There will be an opportunity to meet several key speakers:
A young designer/creative director Hannah Martin (CSM graduate and visiting lecturer) who will reveal the specifics of her own design process and discuss her relationship to working in the Capital.
A visiting lecturer, the stylist Kim Howells. Kim's work as a stylist and fashion director is submerged in the digital age. She is a stylist that is at the forefront of cultural movements and works predominantly with the up and coming!
A second visiting lecturer, Johnathan Miles (cultural studies tutor CSM) to lead an afternoon session. He is a very philosophical speaker. His take on the 'creative processes' and 'what is a design methodology' is a breath of fresh air. I'm sure the participants will find him highly enlightening.
Aimee McWilliams is a graduate of Central Saint Martins and Associate Lecturer within the BA Fashion Design department and is also a tutor on the MA at the Royal College of Art. In 2007 she won the prestigious Scottish Designer of the Year Award. Find out more and view her collections at www.aimeemcwilliams.com
Jayne Estève Curé reflects her French-English heritage by being a graduate of Park Lane College in Leeds, the Ecole Supérieure des Industries de Vêtement and the IFM in Paris. She worked with the Paris-based designer Olivier Guillemin, for whom she developed and implemented an international development strategy, helped Les Chemins Blancs to reposition their women's ready-to-wear brand, and is currently working with the Berlin-based Esther Perbrandt on the launch of her contemporary fashion and accessory line. Through her own consulting business, she provides regular advice on marketing and development strategy. At the same time, she has always worked as a teacher of fashion marketing, product development and fashion culture, at the IFM and other highly-regarded schools in France, as well as in the UK and Asia.
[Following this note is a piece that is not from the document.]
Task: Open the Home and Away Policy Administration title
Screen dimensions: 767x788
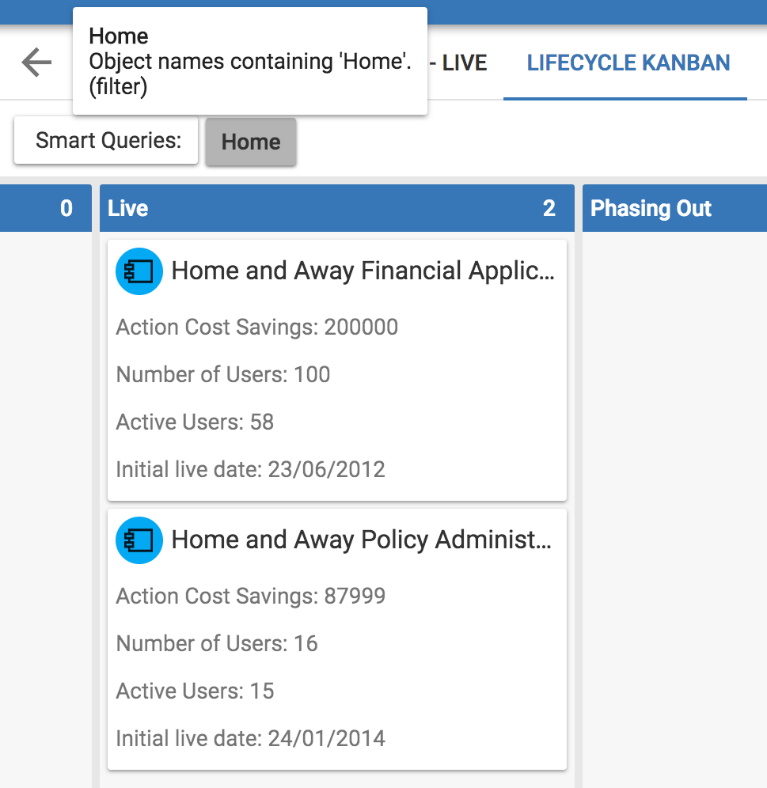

Please bring with you to the first session, Paris:
All types of visual data (on paper and / or USB key) you find inspirational and that convey/symbolize your creative universe and sources of inspiration. You may already have these and/or will collect during the summer before your arrival in Paris
These can include: Photos: your own or photos (taken by others) that you find inspirational Drawings/Paintings. again, your own or by other painters/artists Magazine cut-outs/photocopies/scans Other references to sources of inspiration music / films / poetry / literature / architecture).
Please bring with you to the first session, London:
Please bring in your portfolios, past projects and your summer project for the first day.
SUMMER PROJECT: this may be research for a new collection or continued research from an existing project that you would like to continue.
The rest of the week will vary from student to student. But we advise that you to bring your laptops and camera, and your preferred media for design ie; pens, paper, tracing paper, collage material.
Please note the course is tailored to the needs of each individual designer. So please allow a small budget to respond to the advise of your tutor. For example you may be asked to explore in a material you have never worked in, or to use alternative drawing equipment that is more preferential to your style.